お願い、あと少しだけ
今日は一緒にランチ
翌日、エレベーターホールで偶然に弘樹と奈緒子が会った。

「昨日は遅かったの?私、すぐ寝ちゃったけど」

「あぁ・・・ちょっとな。眠いよ」

「今日、お昼、一緒できる?新しくオープンした定食屋さんがあるの」

考えてみたら奈緒子と一緒にランチしたことはないかった。今日が最後のチャンスだ。

「いいな。行こう。いろいろ喋ろうな」

「うん」

奈緒子は涙を浮かべていた。日曜の最終の新幹線で弘樹は大阪だ。それまで、出来るだけ一緒にいたい。

奈緒子が6階の総務部で降りる。

「じゃあ、お昼休みに1階のホールでね」

「ああ」

弘樹も8階の開発部で降り、今日も気合を入れて頑張るぞ!と思った。

その日の昼、弘樹はハンバーグ定食、奈緒子はから揚げ定食を食べながら、

「奈緒子・・・横浜で、いっぱい、いっぱい、写真撮ろうな。思い出もいっぱい作ろうな」

奈緒子はなんだか弘樹がずっと帰ってこないんじゃないか、という不安にかられた。

「弘樹・・・2週間に1回は帰ってくるのよね?本当よね?」

「あたりまえだろ。でも、横浜までって中々行かないだろ?帰って来たら、奈緒子と近場でのんびりしたいし・・・」

弘樹は真剣に説明したつもりだ。奈緒子を不安にさせるつもりは全くなかった。でも、事実、不安にさせてしまった。今の奈緒子はガラスの心を持っている、と弘樹は思った。どうしたら、奈緒子の心を守れるだろうか。

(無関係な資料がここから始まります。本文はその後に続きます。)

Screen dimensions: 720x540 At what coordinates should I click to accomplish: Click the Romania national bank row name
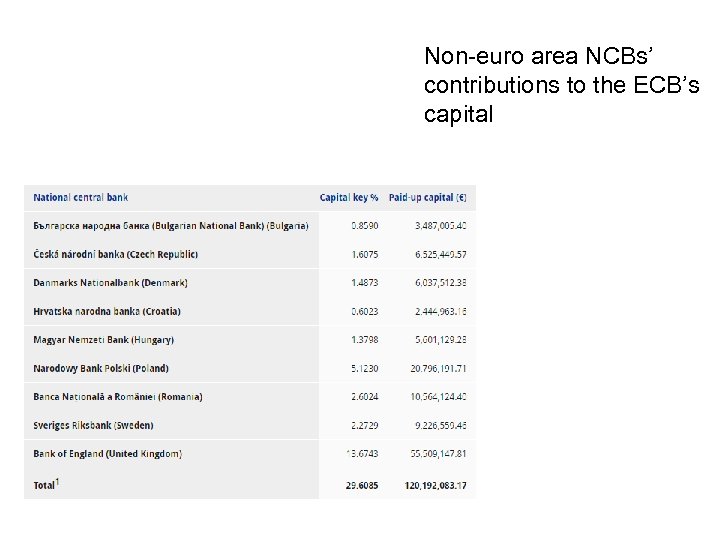(x=118, y=397)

「奈緒子・・土曜の夜、奈緒子のアパートに泊まってもいいかな?」

弘樹は思い切って聞いた。

「それって・・・」

奈緒子は、赤くなってうつむいた。奈緒子のこんな純なところが好きだ、と弘樹は思った。

「早すぎる、かな?」

ずっと一緒にいた、弘樹。同期会で仲良くいろんなことを語り合った弘樹。むしろ、遅いくらいだろう。

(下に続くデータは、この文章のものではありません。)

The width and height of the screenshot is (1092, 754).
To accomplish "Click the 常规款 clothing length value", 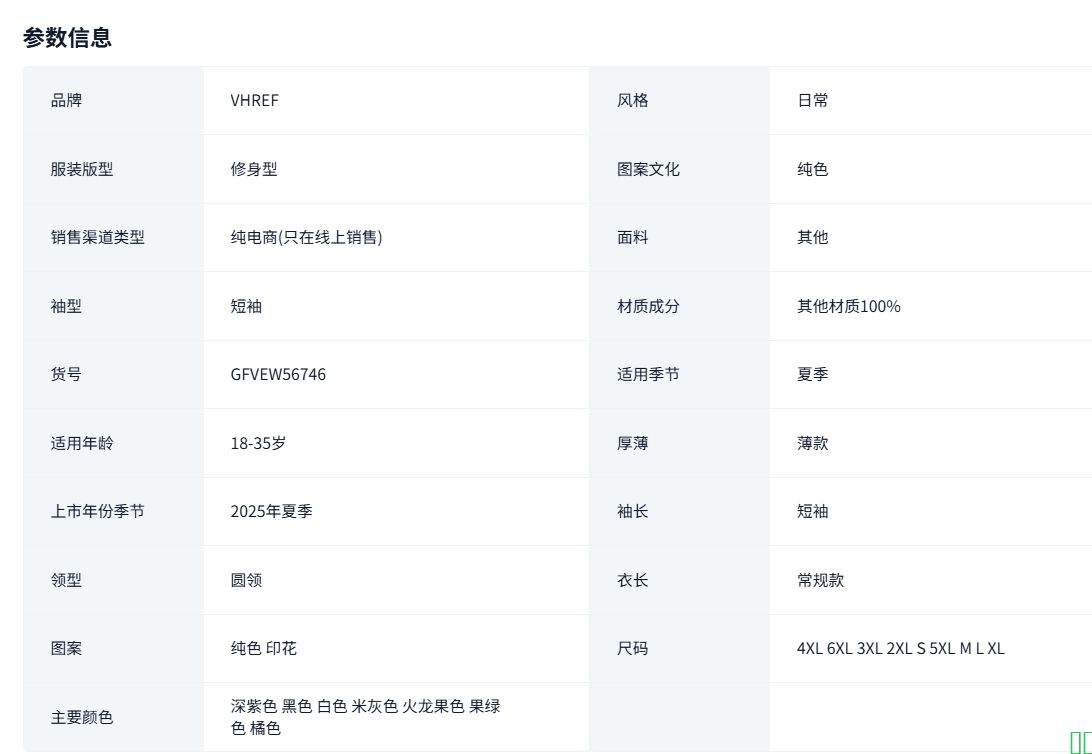I will coord(820,580).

「ううん、そんなこと、ない。私も・・・弘樹と一夜を過ごしたい」

「奈緒子・・・」

愛しげに奈緒子を見つめる弘樹。その視線を感じて奈緒子は、

「ひ、弘樹。そろそろ戻らないと」

時計の針は12:45を指していた。奈緒子の化粧直しの時間もある。

「そうだな」

2人で自然に手をつないで歩いた。会社の仲間に会うかもしれない。でも、構うもんか。大切なのは、奈緒子との今の時間だ。